REQUIRED ACTION. Without the pictures, set down exactly the lines from the one that contains "Screen dimensions: 816x398" to the end of the entries, both included, and nothing besides.
(DATA RECORDS begins)
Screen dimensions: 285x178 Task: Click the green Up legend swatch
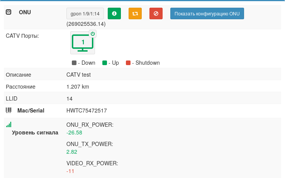coord(105,63)
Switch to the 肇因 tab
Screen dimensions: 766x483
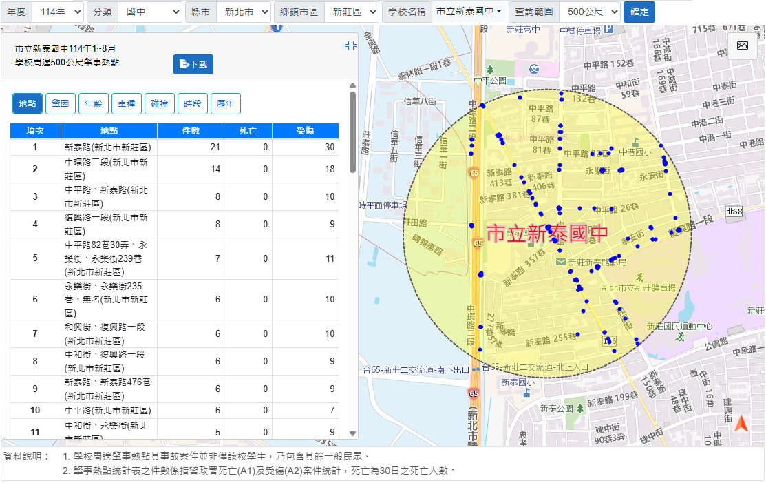tap(61, 103)
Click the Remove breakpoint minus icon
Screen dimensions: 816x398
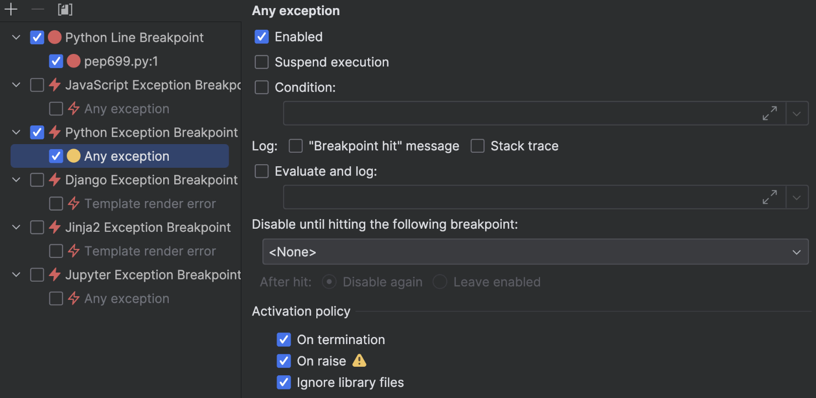[38, 9]
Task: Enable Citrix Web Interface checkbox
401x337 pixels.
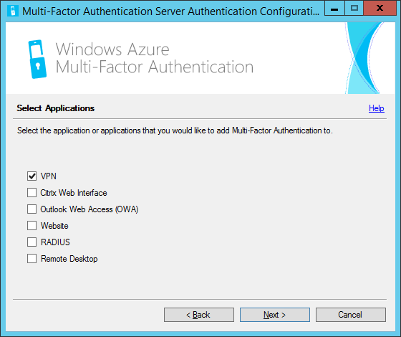Action: [x=32, y=193]
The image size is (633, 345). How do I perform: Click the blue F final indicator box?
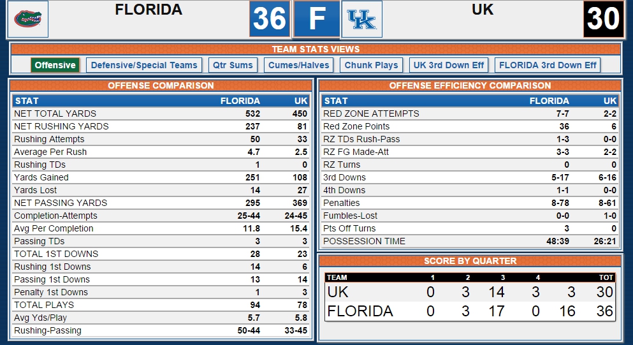pos(316,19)
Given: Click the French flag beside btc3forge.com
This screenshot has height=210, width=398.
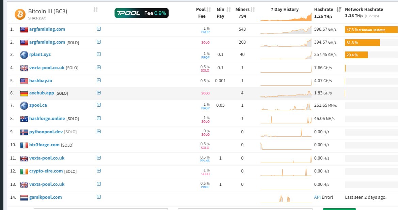Looking at the screenshot, I should (x=24, y=145).
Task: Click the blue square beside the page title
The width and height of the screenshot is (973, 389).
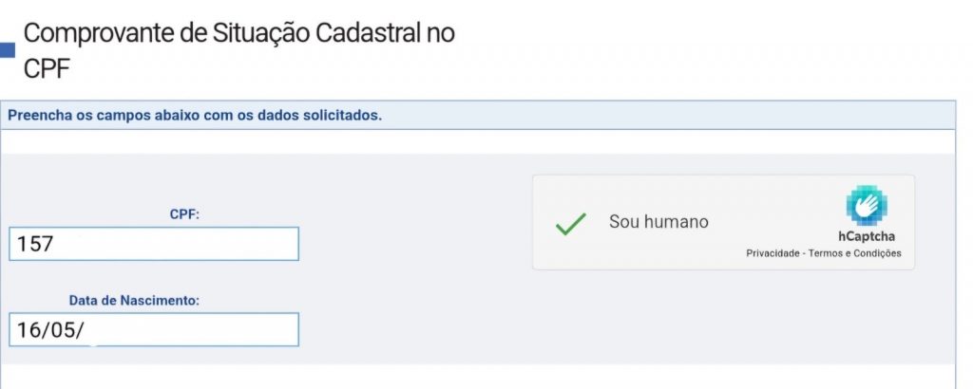Action: click(x=8, y=51)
(DATA RECORDS ends)
WRITTEN RESPONSE.
Screen dimensions: 816x398
[38, 9]
Task: Enable Citrix Web Interface checkbox
401x337 pixels.
Action: [x=32, y=193]
The image size is (633, 345). How do I perform: Click the blue F final indicator box?
pos(316,19)
Given: Click the French flag beside btc3forge.com
This screenshot has height=210, width=398.
Looking at the screenshot, I should (x=24, y=145).
Task: Click the blue square beside the page title
The width and height of the screenshot is (973, 389).
Action: click(x=8, y=51)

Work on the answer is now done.